**Stored records:**
☆ ☆ ☆ ☆ ☆
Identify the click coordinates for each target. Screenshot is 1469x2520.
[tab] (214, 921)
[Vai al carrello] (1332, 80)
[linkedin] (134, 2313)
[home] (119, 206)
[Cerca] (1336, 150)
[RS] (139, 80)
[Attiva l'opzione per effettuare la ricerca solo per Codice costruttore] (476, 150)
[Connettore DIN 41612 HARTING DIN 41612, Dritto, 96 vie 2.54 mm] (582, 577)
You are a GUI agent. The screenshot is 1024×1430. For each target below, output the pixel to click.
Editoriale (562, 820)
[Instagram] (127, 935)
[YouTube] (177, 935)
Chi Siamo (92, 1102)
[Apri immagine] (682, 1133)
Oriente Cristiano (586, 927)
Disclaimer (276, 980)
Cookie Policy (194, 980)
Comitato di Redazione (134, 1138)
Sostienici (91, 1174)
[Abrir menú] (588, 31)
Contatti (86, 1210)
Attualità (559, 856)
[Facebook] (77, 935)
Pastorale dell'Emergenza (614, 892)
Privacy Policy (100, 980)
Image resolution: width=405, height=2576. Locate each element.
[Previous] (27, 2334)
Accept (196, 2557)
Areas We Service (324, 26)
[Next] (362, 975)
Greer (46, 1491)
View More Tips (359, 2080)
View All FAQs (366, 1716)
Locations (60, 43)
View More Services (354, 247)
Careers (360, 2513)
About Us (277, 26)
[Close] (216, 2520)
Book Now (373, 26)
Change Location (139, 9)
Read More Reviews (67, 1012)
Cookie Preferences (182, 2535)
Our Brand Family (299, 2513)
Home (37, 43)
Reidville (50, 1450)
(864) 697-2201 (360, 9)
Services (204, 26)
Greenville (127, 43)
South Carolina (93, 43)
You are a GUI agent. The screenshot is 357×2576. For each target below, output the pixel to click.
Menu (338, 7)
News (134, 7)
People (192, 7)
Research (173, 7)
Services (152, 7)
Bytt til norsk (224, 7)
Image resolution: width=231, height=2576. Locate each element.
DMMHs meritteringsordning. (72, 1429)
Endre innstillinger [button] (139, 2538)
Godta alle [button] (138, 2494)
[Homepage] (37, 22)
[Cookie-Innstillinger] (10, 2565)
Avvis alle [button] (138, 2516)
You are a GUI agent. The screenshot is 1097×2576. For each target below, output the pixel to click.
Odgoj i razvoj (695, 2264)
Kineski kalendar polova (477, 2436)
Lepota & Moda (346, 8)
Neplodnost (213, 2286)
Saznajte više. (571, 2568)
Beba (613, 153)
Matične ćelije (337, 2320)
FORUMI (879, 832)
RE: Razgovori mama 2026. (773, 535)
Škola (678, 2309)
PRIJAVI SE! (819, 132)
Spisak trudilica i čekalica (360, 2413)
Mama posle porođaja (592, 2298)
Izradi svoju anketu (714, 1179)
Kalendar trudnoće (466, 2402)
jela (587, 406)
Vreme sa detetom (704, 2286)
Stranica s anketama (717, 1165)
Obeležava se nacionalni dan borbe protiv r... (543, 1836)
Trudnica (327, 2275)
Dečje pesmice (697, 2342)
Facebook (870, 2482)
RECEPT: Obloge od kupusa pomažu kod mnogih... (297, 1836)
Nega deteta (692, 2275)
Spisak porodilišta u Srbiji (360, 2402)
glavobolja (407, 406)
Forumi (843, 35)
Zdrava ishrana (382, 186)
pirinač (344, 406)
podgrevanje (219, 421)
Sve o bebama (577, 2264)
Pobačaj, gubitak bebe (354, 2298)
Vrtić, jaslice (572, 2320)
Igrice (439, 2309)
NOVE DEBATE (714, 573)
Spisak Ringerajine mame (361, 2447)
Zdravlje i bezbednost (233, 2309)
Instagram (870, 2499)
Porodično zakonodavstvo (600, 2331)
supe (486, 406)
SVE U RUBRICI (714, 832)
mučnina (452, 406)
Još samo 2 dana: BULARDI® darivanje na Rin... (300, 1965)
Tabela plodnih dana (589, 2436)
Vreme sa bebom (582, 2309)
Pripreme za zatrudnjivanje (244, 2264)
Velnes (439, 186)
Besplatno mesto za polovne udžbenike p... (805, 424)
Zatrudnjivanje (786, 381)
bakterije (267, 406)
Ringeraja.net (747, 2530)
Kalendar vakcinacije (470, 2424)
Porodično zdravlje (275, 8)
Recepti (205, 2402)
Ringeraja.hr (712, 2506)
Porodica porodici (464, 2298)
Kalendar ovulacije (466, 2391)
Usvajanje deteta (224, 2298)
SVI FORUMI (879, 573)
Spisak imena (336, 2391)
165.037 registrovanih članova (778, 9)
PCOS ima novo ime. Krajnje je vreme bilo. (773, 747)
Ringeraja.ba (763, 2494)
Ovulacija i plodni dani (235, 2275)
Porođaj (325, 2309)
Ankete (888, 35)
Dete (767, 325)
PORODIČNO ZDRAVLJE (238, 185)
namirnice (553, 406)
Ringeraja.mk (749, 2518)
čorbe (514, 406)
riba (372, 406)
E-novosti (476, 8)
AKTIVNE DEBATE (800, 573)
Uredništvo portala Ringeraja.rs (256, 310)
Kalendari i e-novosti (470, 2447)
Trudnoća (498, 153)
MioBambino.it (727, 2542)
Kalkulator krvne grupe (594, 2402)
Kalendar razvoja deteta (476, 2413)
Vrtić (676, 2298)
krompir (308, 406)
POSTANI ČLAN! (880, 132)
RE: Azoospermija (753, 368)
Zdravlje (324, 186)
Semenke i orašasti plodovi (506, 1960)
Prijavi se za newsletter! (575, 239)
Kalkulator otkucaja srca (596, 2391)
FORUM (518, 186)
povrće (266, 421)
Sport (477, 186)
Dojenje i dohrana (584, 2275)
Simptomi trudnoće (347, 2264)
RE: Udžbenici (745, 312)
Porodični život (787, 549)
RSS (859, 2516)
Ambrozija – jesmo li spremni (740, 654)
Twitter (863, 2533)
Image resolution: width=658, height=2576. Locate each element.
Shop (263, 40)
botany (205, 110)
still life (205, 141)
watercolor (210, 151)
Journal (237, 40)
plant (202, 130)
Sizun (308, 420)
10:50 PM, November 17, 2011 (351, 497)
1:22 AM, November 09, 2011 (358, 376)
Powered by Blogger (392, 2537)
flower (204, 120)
☆ ☆ ☆ ☆ ☆
**YOUR TASK:**
Transcribe the entries above so that nothing in them differs from the original.

**RESULT OF THIS EXERCISE:**
Identify the click coordinates for each target. Screenshot is 1469x2520.
[tab] (214, 921)
[Vai al carrello] (1332, 80)
[linkedin] (134, 2313)
[home] (119, 206)
[Cerca] (1336, 150)
[RS] (139, 80)
[Attiva l'opzione per effettuare la ricerca solo per Codice costruttore] (476, 150)
[Connettore DIN 41612 HARTING DIN 41612, Dritto, 96 vie 2.54 mm] (582, 577)
You are a GUI agent. The screenshot is 1024×1430. For each target below, output the pixel to click.
Editoriale (562, 820)
[Instagram] (127, 935)
[YouTube] (177, 935)
Chi Siamo (92, 1102)
[Apri immagine] (682, 1133)
Oriente Cristiano (586, 927)
Disclaimer (276, 980)
Cookie Policy (194, 980)
Comitato di Redazione (134, 1138)
Sostienici (91, 1174)
[Abrir menú] (588, 31)
Contatti (86, 1210)
Attualità (559, 856)
[Facebook] (77, 935)
Pastorale dell'Emergenza (614, 892)
Privacy Policy (100, 980)
Image resolution: width=405, height=2576. Locate each element.
[Previous] (27, 2334)
Accept (196, 2557)
Areas We Service (324, 26)
[Next] (362, 975)
Greer (46, 1491)
View More Tips (359, 2080)
View All FAQs (366, 1716)
Locations (60, 43)
View More Services (354, 247)
Careers (360, 2513)
About Us (277, 26)
[Close] (216, 2520)
Book Now (373, 26)
Change Location (139, 9)
Read More Reviews (67, 1012)
Cookie Preferences (182, 2535)
Our Brand Family (299, 2513)
Home (37, 43)
Reidville (50, 1450)
(864) 697-2201 (360, 9)
Services (204, 26)
Greenville (127, 43)
South Carolina (93, 43)
You are a GUI agent. The screenshot is 357×2576. For each target below, output the pixel to click.
Menu (338, 7)
News (134, 7)
People (192, 7)
Research (173, 7)
Services (152, 7)
Bytt til norsk (224, 7)
Image resolution: width=231, height=2576. Locate each element.
DMMHs meritteringsordning. (72, 1429)
Endre innstillinger [button] (139, 2538)
Godta alle [button] (138, 2494)
[Homepage] (37, 22)
[Cookie-Innstillinger] (10, 2565)
Avvis alle [button] (138, 2516)
You are a GUI agent. The screenshot is 1097×2576. For each target below, output the pixel to click.
Odgoj i razvoj (695, 2264)
Kineski kalendar polova (477, 2436)
Lepota & Moda (346, 8)
Neplodnost (213, 2286)
Saznajte više. (571, 2568)
Beba (613, 153)
Matične ćelije (337, 2320)
FORUMI (879, 832)
RE: Razgovori mama 2026. (773, 535)
Škola (678, 2309)
PRIJAVI SE! (819, 132)
Spisak trudilica i čekalica (360, 2413)
Mama posle porođaja (592, 2298)
Izradi svoju anketu (714, 1179)
Kalendar trudnoće (466, 2402)
jela (587, 406)
Vreme sa detetom (704, 2286)
Stranica s anketama (717, 1165)
Obeležava se nacionalni dan borbe protiv r... (543, 1836)
Trudnica (327, 2275)
Dečje pesmice (697, 2342)
Facebook (870, 2482)
RECEPT: Obloge od kupusa pomažu kod mnogih... (297, 1836)
Nega deteta (692, 2275)
Spisak porodilišta u Srbiji (360, 2402)
glavobolja (407, 406)
Forumi (843, 35)
Zdrava ishrana (382, 186)
pirinač (344, 406)
podgrevanje (219, 421)
Sve o bebama (577, 2264)
Pobačaj, gubitak bebe (354, 2298)
Vrtić, jaslice (572, 2320)
Igrice (439, 2309)
NOVE DEBATE (714, 573)
Spisak Ringerajine mame (361, 2447)
Zdravlje i bezbednost (233, 2309)
Instagram (870, 2499)
Porodično zakonodavstvo (600, 2331)
supe (486, 406)
SVE U RUBRICI (714, 832)
mučnina (452, 406)
Još samo 2 dana: BULARDI® darivanje na Rin... (300, 1965)
Tabela plodnih dana (589, 2436)
Vreme sa bebom (582, 2309)
Pripreme za zatrudnjivanje (244, 2264)
Velnes (439, 186)
Besplatno mesto za polovne udžbenike p... (805, 424)
Zatrudnjivanje (786, 381)
bakterije (267, 406)
Ringeraja.net (747, 2530)
Kalendar vakcinacije (470, 2424)
Porodično zdravlje (275, 8)
Recepti (205, 2402)
Ringeraja.hr (712, 2506)
Porodica porodici (464, 2298)
Kalendar ovulacije (466, 2391)
Usvajanje deteta (224, 2298)
SVI FORUMI (879, 573)
Spisak imena (336, 2391)
165.037 registrovanih članova (778, 9)
PCOS ima novo ime. Krajnje je vreme bilo. (773, 747)
Ringeraja.ba (763, 2494)
Ovulacija i plodni dani (235, 2275)
Porođaj (325, 2309)
Ankete (888, 35)
Dete (767, 325)
PORODIČNO ZDRAVLJE (238, 185)
namirnice (553, 406)
Ringeraja.mk (749, 2518)
čorbe (514, 406)
riba (372, 406)
E-novosti (476, 8)
AKTIVNE DEBATE (800, 573)
Uredništvo portala Ringeraja.rs (256, 310)
Kalendari i e-novosti (470, 2447)
Trudnoća (498, 153)
MioBambino.it (727, 2542)
Kalkulator krvne grupe (594, 2402)
Kalendar razvoja deteta (476, 2413)
Vrtić (676, 2298)
krompir (308, 406)
POSTANI ČLAN! (880, 132)
RE: Azoospermija (753, 368)
Zdravlje (324, 186)
Semenke i orašasti plodovi (506, 1960)
Prijavi se za newsletter! (575, 239)
Kalkulator otkucaja srca (596, 2391)
FORUM (518, 186)
povrće (266, 421)
Sport (477, 186)
Dojenje i dohrana (584, 2275)
Simptomi trudnoće (347, 2264)
RE: Udžbenici (745, 312)
Porodični život (787, 549)
RSS (859, 2516)
Ambrozija – jesmo li spremni (740, 654)
Twitter (863, 2533)
Image resolution: width=658, height=2576. Locate each element.
Shop (263, 40)
botany (205, 110)
still life (205, 141)
watercolor (210, 151)
Journal (237, 40)
plant (202, 130)
Sizun (308, 420)
10:50 PM, November 17, 2011 (351, 497)
1:22 AM, November 09, 2011 (358, 376)
Powered by Blogger (392, 2537)
flower (204, 120)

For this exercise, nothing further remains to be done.